During the beginning of the film, Turing's interview by Commander Denniston (Charles Dance) is a jabbing and comical study in oneupmanship that rivals Monty Python.

But all is not a volley of laughs.

We see a young Turing (Alex Lawther) at school, paralyzed with complete terror as he is nailed under a wooden trap door. The depiction is very close to being buried alive; he kicks and claws to no avail.

Somehow, by sheer will, he survived the torment of others.

His favorite saying, in paraphrase, is that people "enjoy violence because it gives them pleasure, but take away the pleasure and the act is left hollow".

The words serve him well.

Turing gets a post at Bletchley Park as a cryptologist, in the hopes of breaking Enigma, the impossible German code.
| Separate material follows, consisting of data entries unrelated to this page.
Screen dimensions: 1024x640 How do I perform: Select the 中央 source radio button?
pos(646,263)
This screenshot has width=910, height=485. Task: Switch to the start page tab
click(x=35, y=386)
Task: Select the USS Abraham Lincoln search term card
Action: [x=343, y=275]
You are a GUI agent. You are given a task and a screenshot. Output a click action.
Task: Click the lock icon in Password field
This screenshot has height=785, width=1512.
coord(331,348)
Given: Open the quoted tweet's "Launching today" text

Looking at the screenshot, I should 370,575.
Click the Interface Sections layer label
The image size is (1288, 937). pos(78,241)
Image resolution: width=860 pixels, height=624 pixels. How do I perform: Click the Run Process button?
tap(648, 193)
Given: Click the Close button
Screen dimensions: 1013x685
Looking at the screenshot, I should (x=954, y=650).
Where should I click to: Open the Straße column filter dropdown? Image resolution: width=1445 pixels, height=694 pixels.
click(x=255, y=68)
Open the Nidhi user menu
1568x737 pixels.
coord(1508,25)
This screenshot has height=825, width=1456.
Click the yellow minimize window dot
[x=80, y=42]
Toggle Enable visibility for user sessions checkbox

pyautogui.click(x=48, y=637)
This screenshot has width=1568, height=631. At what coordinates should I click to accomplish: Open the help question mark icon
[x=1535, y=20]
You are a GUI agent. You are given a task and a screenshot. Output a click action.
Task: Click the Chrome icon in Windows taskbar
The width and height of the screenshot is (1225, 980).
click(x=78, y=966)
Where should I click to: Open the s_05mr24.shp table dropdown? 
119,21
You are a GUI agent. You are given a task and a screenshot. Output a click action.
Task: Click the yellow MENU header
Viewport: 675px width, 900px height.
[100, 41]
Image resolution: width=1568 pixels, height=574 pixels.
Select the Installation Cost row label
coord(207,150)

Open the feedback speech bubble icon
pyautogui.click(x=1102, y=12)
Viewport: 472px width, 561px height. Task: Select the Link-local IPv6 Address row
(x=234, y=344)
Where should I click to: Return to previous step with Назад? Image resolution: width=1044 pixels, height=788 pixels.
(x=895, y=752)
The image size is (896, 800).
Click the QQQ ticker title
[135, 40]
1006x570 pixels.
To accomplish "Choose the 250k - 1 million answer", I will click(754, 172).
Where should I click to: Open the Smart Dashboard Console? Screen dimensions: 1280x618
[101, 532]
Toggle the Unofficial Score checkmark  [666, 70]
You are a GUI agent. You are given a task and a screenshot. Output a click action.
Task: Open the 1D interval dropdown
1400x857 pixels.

He is ruthless in his drive, firing many key members. He holds a formidable crossword contest. Enter Joan Clarke, played with verve by Kiera Knightley who becomes Turing's left, if not right-hand, second in command.

Tyldum's tight and poetic direction oscillates between the logician's relentless puzzle graphing and the haunt of his romantically repressed past, even showing these two paths as irrevocably fused---a code within itself. In one scene, the Turing boy makes a declaration of love in encryption for Christopher (Jack Bannon). Turing rushes outside amid a huge crush of boys. Christopher never comes.

This scene combined with the previous mentioned floorboard scene is heart wrenching in anxiety and pathos, reminiscent of Alan Parker's "Pink Floyd---The Wall" in its flavor of melancholy along with the bluntness of cruelty in children.

One gets the definite feeling that although he is  treated as "the other," pursued, hunted as quarry by the morally judgmental Detective Nock (Rory Kinnear) and disgustingly persecuted, Turing alone has the upper hand. Like a Mark Zuckerberg or the cinematic fiction of a Julian Assange, Turing's isolating and spacey tunnel vision is a filter that puts him one step ahead of the others.

And perhaps in his final days, he managed it. Turing's biographers Andrew Hodges and David Leavitt apparently suggest that Turing, faced with forced castration, took a bite of a poison apple in a re-creation of Snow White---his favorite fairy tale---forging a last stand of poetic mystery over the sadness of life.

Whatever the case, "The Imitation Game" is a fitting tribute to a man who lived by his own helix of humanity. Alan Turing was indeed a force of nature whose calculations won the war. If that was not enough, his graphed visions essentially produced what evolved into our modern computers. Turing emerges as a spirit-hero rising above convention, a logarithm ahead of moral insanity and pervasive ignorance.